AWS Certified

On Becoming an AWS Certified Solutions Architect (Associate)

I was able to attend the AWS re:Invent conference and was extremely blown away by the avalanche of technology they are providing. One of the things that I did while there was sit for the AWS Solutions Architect exam.

Why?

Generally speaking, I’m not a certification guy. In software development there are few certificates that actually seem impressive. I’m much more interested in your github repository. For Networking Cisco has worthwhile certs like CCIE, and I do respect the Security CISSP Certification. But cloud? I’ve never been a fan. But lately it’s been something on my mind.

Today I’m the Principal Architect for a group at Cisco CX and we’re moving a lot of our footprint to AWS. I lead a team of Architects and supervise the work of a larger distributed Architecture team. I also formed an SRE team and am championing transitioning all our development teams to DevOps. Cloudy DevOps. It’s become clear that having a way to measure cloud skills would be useful.

So I figured what the heck? Why not see if the test is worth it first-hand? That has the added value of me not asking my team to do something I’m not willing to do. And it’s also a good way to measure myself against the industry. How much do I know?

Solutions Architect (Associate) - SAA

The AWS Certified Solutions Architect - Associate exam is is intended for individuals who perform a solutions architect role. This exam validates an examinee’s ability to effectively demonstrate knowledge of how to architect and deploy secure and robust applications on AWS technologies.

It validates an examinee’s ability to:

  • Define a solution using architectural design principles based on customer requirements.
  • Provide implementation guidance based on best practices to the organization throughout the life cycle of the project.

That sounds exactly like about 50% of what I ask my architects to do.

Preparation

I’ve worked with AWS for about six years, and attended re:Invent for the first time in 2013. At the time I was at a startup that used AWS heavily ($1.5M/year). I got pretty familiar with EC2, VPC, RDS, ELB, S3, and Redshift. We even dabbled in Kinesis. I converted a “lift and shift” platform to a real cloud-native solution.

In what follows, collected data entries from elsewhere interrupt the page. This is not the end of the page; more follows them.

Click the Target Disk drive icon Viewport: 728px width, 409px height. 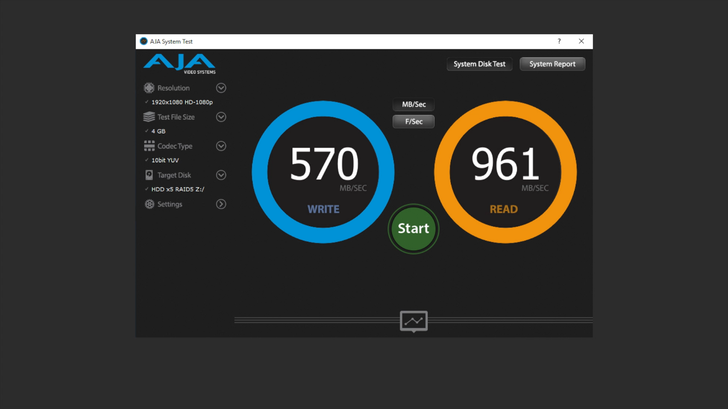click(149, 175)
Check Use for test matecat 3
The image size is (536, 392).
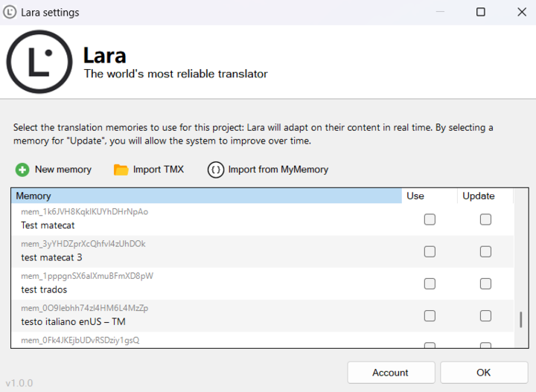(430, 251)
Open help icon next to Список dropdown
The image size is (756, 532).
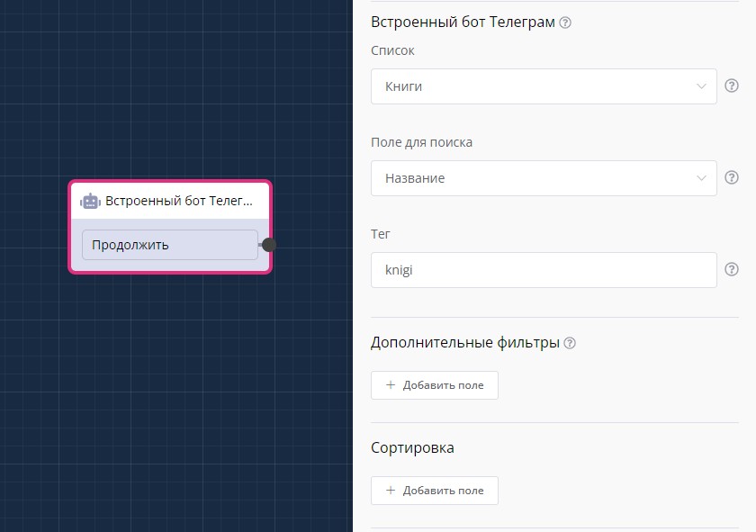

Although I’ve done some AWS lately, I was rusty and certainly not current since AWS has moved the chains since I was hands-on daily. So I did prepare a bit. Most of my job is teaching cloud-native ideas and I’ve built a LOT of cloud systems so the concepts were not something I needed to review. I was really looking for a review of AWS details. My starting point was to buy a few books.

Practical Preparation

You really need to have had practical experiece if you want to do well on this test. I know there are folks who can just study for the test and pass it. But many of the questions are difficult to really understand what they are REALLY asking. If you have at least the recommended year of experience you will understand most of it.

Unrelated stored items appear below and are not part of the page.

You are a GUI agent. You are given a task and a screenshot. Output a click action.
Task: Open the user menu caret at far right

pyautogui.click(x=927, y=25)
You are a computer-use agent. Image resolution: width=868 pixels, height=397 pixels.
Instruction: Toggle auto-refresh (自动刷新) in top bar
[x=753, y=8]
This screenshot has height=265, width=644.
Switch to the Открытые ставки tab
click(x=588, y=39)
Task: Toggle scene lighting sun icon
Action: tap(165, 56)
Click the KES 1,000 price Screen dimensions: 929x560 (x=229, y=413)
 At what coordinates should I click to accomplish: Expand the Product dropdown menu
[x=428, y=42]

But you can never be prepared enough. I also played around on my AWS account, did some terraform, reviewed my Route53 DNS configurations for my personal networks, and read up on blogs (AWS and otherwise). Spinning up and down a few servers both from the command line and from the console just brought a lot back. Writing a terraform script that properly set up a VPC was a good idea, since it forced me to review those details too.

Practice Tests

I took the free practice test that AWS offers and got a 90%. I took the paid practice test and passed.

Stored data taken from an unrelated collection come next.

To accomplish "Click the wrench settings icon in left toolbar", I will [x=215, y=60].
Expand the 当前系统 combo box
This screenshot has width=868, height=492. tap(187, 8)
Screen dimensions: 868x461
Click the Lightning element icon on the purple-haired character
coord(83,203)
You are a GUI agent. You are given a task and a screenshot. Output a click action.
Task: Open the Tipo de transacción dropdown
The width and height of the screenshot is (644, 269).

I know some folks that swear by the Udemy Practice Tests but I did not use those. I would have, had I known about them then.

So, I signed up and took the test. I had about a week’s prep. Maybe 8 hours of total review.

And?

I passed with an 87.5% grade. Normally I’d be aiming for an ace, but in this case I was evaluating the process as much as wanting to accomplish a certification. And I wanted to take the test at the conference so studying longer just was not an option. It really was a measure of what was in my head.

So Is it Worth It?

This certification is worth it. Passing this test definitely demonstrates that you have a certain level of understanding, with an AWS-centric twist. The questions are basically “what approach would you use to solve this customer ask?” and the answers are AWS specific of course. But you cannot get them right unless you really understand the WHY that underlies it. WHY does a VPC protect you? HOW does an ALB help you scale? That kind of thing. If you just read the books without having the real experience you may well fail.

I definitely plan on preparing and sitting for the Professional Exam. From the looks of the practice test, it’s MUCH harder, as you would expect.

For passing the test at re:Invent I even got some cool swag. The coolest was a T-Shirt with binary on it. According the web some of the octets glow in the dark - I’ve not been in a dark enough place to test it yet but luckily the Internet has pictures of everything.

It’s an exercise for the reader to figure out what it says.

So what are you waiting for? Go get certified already!